#### [ABOUT THIS EXERCISE]
Repeat the stretch of entries below from the line with "Open the Use printer driver dropdown" through the line with "The width and height of the screenshot is (263, 155).". Include both ends and add nothing.

Stored items:
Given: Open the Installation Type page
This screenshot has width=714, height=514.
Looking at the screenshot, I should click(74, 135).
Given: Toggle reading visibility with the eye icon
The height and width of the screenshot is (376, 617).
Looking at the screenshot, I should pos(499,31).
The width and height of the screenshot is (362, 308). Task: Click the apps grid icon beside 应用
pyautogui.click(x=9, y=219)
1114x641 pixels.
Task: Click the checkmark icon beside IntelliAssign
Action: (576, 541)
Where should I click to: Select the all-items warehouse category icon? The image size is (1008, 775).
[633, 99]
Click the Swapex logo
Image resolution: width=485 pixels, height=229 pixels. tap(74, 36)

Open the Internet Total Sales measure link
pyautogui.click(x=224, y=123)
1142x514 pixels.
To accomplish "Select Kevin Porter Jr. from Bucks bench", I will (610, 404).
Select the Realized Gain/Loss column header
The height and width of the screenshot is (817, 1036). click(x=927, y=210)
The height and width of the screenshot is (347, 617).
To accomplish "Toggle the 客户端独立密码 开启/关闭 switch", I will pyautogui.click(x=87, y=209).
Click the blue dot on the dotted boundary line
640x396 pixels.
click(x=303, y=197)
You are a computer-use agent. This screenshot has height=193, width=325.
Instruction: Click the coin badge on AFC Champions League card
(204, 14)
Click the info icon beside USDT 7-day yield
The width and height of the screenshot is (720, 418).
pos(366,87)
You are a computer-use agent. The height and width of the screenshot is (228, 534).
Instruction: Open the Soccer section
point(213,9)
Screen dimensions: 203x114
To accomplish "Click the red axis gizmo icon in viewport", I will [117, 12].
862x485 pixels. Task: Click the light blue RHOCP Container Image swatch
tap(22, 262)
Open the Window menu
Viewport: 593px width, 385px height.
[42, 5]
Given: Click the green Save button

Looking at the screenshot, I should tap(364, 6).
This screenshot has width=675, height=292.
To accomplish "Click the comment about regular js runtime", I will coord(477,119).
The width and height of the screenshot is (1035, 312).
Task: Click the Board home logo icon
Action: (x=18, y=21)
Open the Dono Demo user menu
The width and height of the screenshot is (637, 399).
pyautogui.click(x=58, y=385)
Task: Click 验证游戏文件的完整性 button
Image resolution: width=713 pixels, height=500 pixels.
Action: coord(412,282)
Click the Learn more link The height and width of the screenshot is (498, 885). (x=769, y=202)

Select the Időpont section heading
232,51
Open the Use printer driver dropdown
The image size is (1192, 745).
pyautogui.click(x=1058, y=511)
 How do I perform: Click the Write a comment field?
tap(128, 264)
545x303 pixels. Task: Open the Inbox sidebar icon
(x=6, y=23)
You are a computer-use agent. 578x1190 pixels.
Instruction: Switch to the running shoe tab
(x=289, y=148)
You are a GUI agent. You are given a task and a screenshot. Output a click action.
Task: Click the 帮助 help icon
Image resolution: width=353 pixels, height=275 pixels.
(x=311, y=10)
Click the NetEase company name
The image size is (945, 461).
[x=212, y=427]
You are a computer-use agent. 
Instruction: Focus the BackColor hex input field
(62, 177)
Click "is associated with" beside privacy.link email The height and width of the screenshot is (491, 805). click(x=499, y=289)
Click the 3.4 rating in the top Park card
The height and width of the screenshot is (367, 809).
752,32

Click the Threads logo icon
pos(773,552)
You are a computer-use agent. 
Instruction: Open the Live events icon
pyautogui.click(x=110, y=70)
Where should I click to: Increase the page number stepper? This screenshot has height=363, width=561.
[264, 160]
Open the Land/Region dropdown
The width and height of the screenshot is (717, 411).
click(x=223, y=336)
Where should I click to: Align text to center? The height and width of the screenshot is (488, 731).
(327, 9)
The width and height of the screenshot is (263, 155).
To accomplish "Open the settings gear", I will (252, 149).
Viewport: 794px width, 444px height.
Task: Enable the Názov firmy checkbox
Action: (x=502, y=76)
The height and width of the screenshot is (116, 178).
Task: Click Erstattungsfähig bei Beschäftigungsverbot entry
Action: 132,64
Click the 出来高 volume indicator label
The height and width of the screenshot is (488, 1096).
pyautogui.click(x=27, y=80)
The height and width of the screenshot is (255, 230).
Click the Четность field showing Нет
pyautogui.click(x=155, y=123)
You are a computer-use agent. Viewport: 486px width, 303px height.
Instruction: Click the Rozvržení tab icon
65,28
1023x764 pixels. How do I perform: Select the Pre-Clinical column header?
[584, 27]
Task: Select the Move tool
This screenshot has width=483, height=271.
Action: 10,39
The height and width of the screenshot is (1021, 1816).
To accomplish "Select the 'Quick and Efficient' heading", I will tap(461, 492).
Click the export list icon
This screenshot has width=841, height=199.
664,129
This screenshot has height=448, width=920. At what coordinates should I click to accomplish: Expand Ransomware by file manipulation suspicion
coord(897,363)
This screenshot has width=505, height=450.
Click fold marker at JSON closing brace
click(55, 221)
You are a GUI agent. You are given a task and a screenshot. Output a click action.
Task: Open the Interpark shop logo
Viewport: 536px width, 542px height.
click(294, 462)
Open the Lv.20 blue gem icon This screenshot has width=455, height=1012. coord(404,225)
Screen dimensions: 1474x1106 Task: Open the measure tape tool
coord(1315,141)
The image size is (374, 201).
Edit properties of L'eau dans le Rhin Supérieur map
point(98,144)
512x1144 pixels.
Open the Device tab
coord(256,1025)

#### [TASK ANSWER]
Open the Use printer driver dropdown
The image size is (1192, 745).
pyautogui.click(x=1058, y=511)
 How do I perform: Click the Write a comment field?
tap(128, 264)
545x303 pixels. Task: Open the Inbox sidebar icon
(x=6, y=23)
You are a computer-use agent. 578x1190 pixels.
Instruction: Switch to the running shoe tab
(x=289, y=148)
You are a GUI agent. You are given a task and a screenshot. Output a click action.
Task: Click the 帮助 help icon
Image resolution: width=353 pixels, height=275 pixels.
(x=311, y=10)
Click the NetEase company name
The image size is (945, 461).
[x=212, y=427]
You are a computer-use agent. 
Instruction: Focus the BackColor hex input field
(62, 177)
Click "is associated with" beside privacy.link email The height and width of the screenshot is (491, 805). click(x=499, y=289)
Click the 3.4 rating in the top Park card
The height and width of the screenshot is (367, 809).
752,32

Click the Threads logo icon
pos(773,552)
You are a computer-use agent. 
Instruction: Open the Live events icon
pyautogui.click(x=110, y=70)
Where should I click to: Increase the page number stepper? This screenshot has height=363, width=561.
[264, 160]
Open the Land/Region dropdown
The width and height of the screenshot is (717, 411).
click(x=223, y=336)
Where should I click to: Align text to center? The height and width of the screenshot is (488, 731).
(327, 9)
The width and height of the screenshot is (263, 155).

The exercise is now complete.